R News

Regularized Greedy Forest in R

by Mouselimis Lampros · February 14, 2018

This article is originally published at

This blog post is about my newly released RGF package (the blog post consists mainly of the package Vignette). The RGF package is a wrapper of the Regularized Greedy Forest python package, which also includes a Multi-core implementation (FastRGF). Portability from Python to R was made possible using the reticulate package and the installation requires basic knowledge of Python. Except for the Linux Operating System, the installation on Macintosh and Windows might be somehow cumbersome (on windows the package currently can be used only from within the command prompt). Detailed installation instructions for all three Operating Systems can be found in the README.md file and in the rgf_python Github repository.

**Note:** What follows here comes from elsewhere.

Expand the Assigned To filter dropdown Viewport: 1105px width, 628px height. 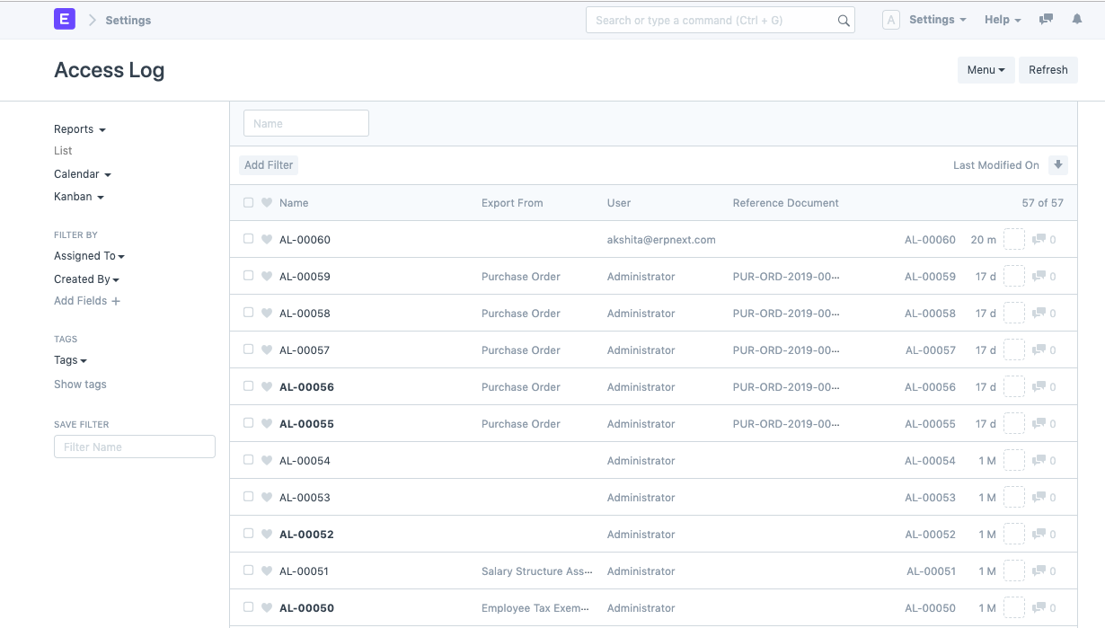click(x=89, y=255)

UPDATE 26-07-2018: A Singularity image file is available in case that someone intends to run RGF on Ubuntu Linux (locally or in a cloud instance) with all package requirements pre-installed. This allows the user to utilize the RGF package without having to spend time on the installation process.

The Regularized Greedy Forest algorithm is explained in detail in the paper Rie Johnson and Tong Zhang, Learning Nonlinear Functions Using Regularized Greedy Forest. A small synopsis would be “… the resulting method, which we refer to as regularized greedy forest (RGF), integrates two ideas: one is to include tree-structured regularization into the learning formulation; and the other is to employ the fully-corrective regularized greedy algorithm ….”.

At the time of writing this blog post (14 - 02 - 2018), there isn’t a corresponding implementation of the algorithm in the R language, so I decided to port the Python package in R taking advantage of the reticulate package. In the next lines, I will explain the functionality of the package and I compare RGF with other similar implementations, such as ranger (random forest algorithm) and xgboost (gradient boosting algorithm), in terms of time efficiency and error rate improvement.

The RGF package

The RGF package includes the following R6-classes / functions,

classes

RGF_Regressor	RGF_Classifier	FastRGF_Regressor	FastRGF_Classifier
fit()	fit(()	fit()	fit()
predict()	predict()	predict()	predict()
cleanup()	predict_proba()	cleanup()	predict_proba()
get_params()	cleanup()	get_params()	cleanup()
score()	get_params()	score()	get_params()
feature_importances()	score()		score()
dump_model()	feature_importances()
	dump_model()

functions

UPDATE 10-05-2018 : Beginning from version 1.0.3 the dgCMatrix_2scipy_sparse function was renamed to TO_scipy_sparse and now accepts either a dgCMatrix or a dgRMatrix as input. The appropriate format for the RGF package in case of sparse matrices is the dgCMatrix format (scipy.sparse.csc_matrix)

TO_scipy_sparse()

RGF_cleanup_temp_files()

mat_2scipy_sparse()

The package documentation includes details and examples for all R6-classes and functions. In the following code chunks, I’ll explain how a user can work with sparse matrices as all RGF algorithms (besides a dense matrix) require a python sparse matrix as input.

Sparse matrices as input

The RGF package includes two functions (mat_2scipy_sparse and TO_scipy_sparse) which allow the user to convert from a matrix / sparse matrix (dgCMatrix, dgRMatrix) to a scipy sparse matrix (scipy.sparse.csc_matrix, scipy.sparse.csr_matrix),

library(nmslibR)

# conversion from a matrix object to a scipy sparse matrix
#----------------------------------------------------------

set.seed(1)

x = matrix(runif(1000), nrow = 100, ncol = 10)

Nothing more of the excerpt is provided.